The Health Care Industry is focusing on ways to provide better service to patients and cut cost for all entities involved. One of the major pushes for improving the quality and cost of health care has been the movement toward better Health IT.
Health IT is defined as “providing the umbrella framework to describe the comprehensive management of health information and its secure exchange between consumers, providers, government and quality entities, and insurers.” The advances in Health Care Information Technology Software aim to improve health care quality, prevent medical errors, reduce cost, decrease paperwork, and more.
The Health Care Industry has made significant strides in their technology with the development of electronic prescribing and electronic medical records (EMR). Electronic Prescribing is the ability to send error-free, accurate, and understandable prescriptions electronically from the provider to the pharmacy. EMR is a computerized history of patient health information. EMR’s are housed on health information systems that allow storage, retrieval and manipulation of records by health care providers. These electronic capabilities have proved to assist in the goals of improving health care quality by decreasing medical errors and reducing costs.
Health Insurance providers are expected to see major benefits from the ePrescribing and EMR programs. For instance, Medicare could “save up to $156 million over the five-year course of the program due to avoided adverse drug events.” Another area to benefit is doctors. Studies have proved that doctors using ePrescribing software “save about $0.70 per patient per month, which translates to $845,000 annually for each 100,000 insured patients filling prescriptions.
If the direct cost-saving benefits do not entice health care providers enough, they also receive savings through many of the health acts and services currently in place.
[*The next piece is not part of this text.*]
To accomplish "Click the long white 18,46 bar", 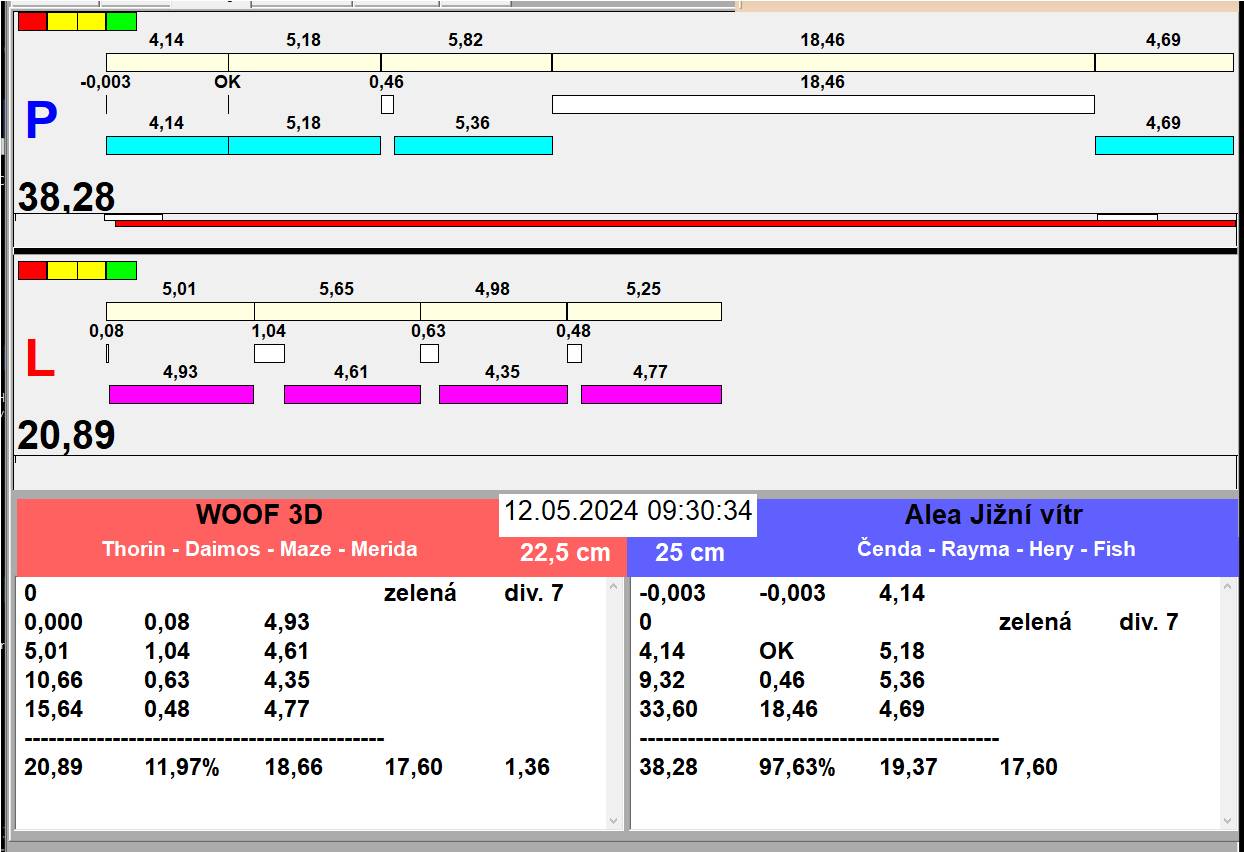I will (822, 104).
Incentives are given to those that participate in ePrescribing software and Electronic Medical Records, and in future years penalties will be given to those that do not participate.
Examples of incentives are through the Medicare Improvements for Patients and Providers Act (MIPPA), the Health Information Technology for Economics and Clinical Health Act (HITECH) provisions in the American Recovery and Reinvestment Act (ARRA). They both offer a bonus for those that participate in the electronic medical record and/or the e-prescribing programs.
MIPPA has designed a year by year percent bonus for ePrescribing participants and a year by year penalty for non ePrescribing participants. Starting in 2009, they rewarded 2% and took no penalty. This year (2010) they will also reward 2% and take no penalty. In 2011, MIPPA will reward 1% with still no penalty. In 2012 the penalty begins. They will still reward 1% to participants but will also begin penalizing non participants at 1%. In 2013 the rates move to 0.5% reward and 1.5% penalty. Beyond 2013, those participating in electronic prescribing programs will not receive an incentive but if you choose not to participate you will be hit with a 2% penalty.
The ARRA HITECH incentives deal more with EMR’s or EHR’s (Electronic Health Records) but also include eprescribing. President Obama signed this act into law in February 2009. Medical professionals who provide Medicare and Medicaid Services as well as EMR’s are eligible to receive as much as $44,000 in incentives.
MIPPA and ARRA HITECH are just two examples of the many incentive programs that the government has approved. Health care providers that do not participate in electronic prescribing and electronic health records miss out on these as well as the ROI and cost savings. And, this is just the beginning. The U.S Department of Health and Human Services is continuing to put efforts toward Healthcare Information Technology Software and developments. It is the wave of the future- the sooner you jump on the better.